The binders have not worked as well as hoped. Meanwhile, the IRS said in private rulings that the facilities could be moved to new locations and could qualify for tax credits by applying the binders to “run-of-mine” coal. As a consequence, a number of these facilities have been moved near utility power plants and are adding binder to coal that would have been burned anyway in the power plants and without bothering to turn the output into pellets.

Kentucky Governor Paul Patton (D.) wrote US Treasury Secretary Lawrence Summers in late July that “the way this program is being used is an outrage” and said he would “seek to follow up personally” on the issue. Three congressmen from coal states sent the IRS and Treasury a similar letter in late July. Patton complained that the tax credits are depressing coal prices. Coal companies cannot afford to compete with synfuel producers whose tax subsidy is about $25 a ton.

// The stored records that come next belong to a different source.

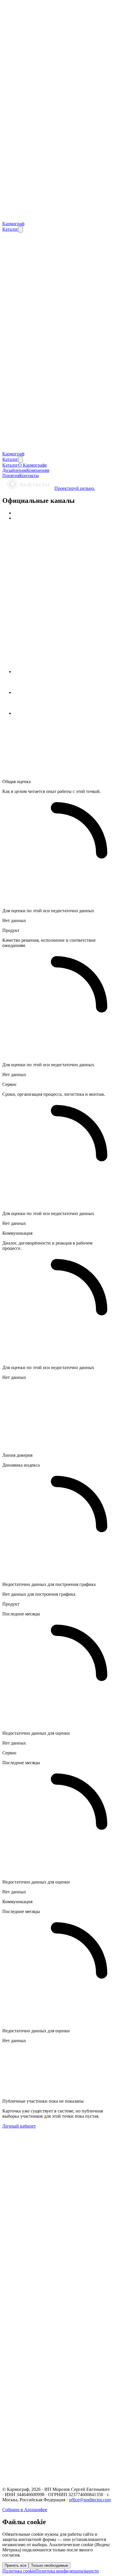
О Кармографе (28, 2344)
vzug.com (11, 2294)
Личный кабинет (19, 2126)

The Treasury is now looking into the charges. It has asked the Department of Energy laboratory for its views on the chemical effects of adding binders. The IRS view is that material made from coal is a “synthetic fuel” if it differs significantly in chemical composition from the coal.

The IRS continues to issue private rulings in syncoal transactions in the meantime. However, the agency said it expects to ask more questions than in the past, and rulings may take a little longer than usual. Rulings had been taking four to six months.

Ruling requests will go to a different branch of the IRS starting October 1. This is a workload issue. The branch that had been fielding ruling requests on syncoal projects is overworked.

Meanwhile, the IRS released two interesting private letter rulings in late summer that bear on syncoal and landfill gas projects. In one, a partnership that owns a syncoal facility was sold to a buyer who paid the selling partners an amount in cash plus agreed to make contingent payments over time that are a percentage of section 29 tax credits. The partnership had an outstanding debt to the selling partners. The buyer agreed to make capital contributions to the partnership to pay off this debt, but not until – among other things – the project cleared an IRS audit without the IRS questioning whether the facility made it into service by the June 1998 deadline to qualify for credits. Under the deal with the sellers, the buyer could also reduce the contingent payments tied to tax credits for any reserve deposits to cover cleanup and operating costs as well as operating deficits and by “certain specified yearly amounts per ton.”

In the other ruling, the IRS said it would not allow section 29 credits to be claimed on landfill gas from expansion wells added to a landfill after June 1998.

Meanwhile, the American Petroleum Institute is arguing with the Treasury about whether a rule that section 29 credits cannot be used to offset alternative minimum taxes should be applied on a consolidated group basis or to each company separately. API argues the rule applies to the consolidated group. It sent Treasury a long memo on the subject at the end of July.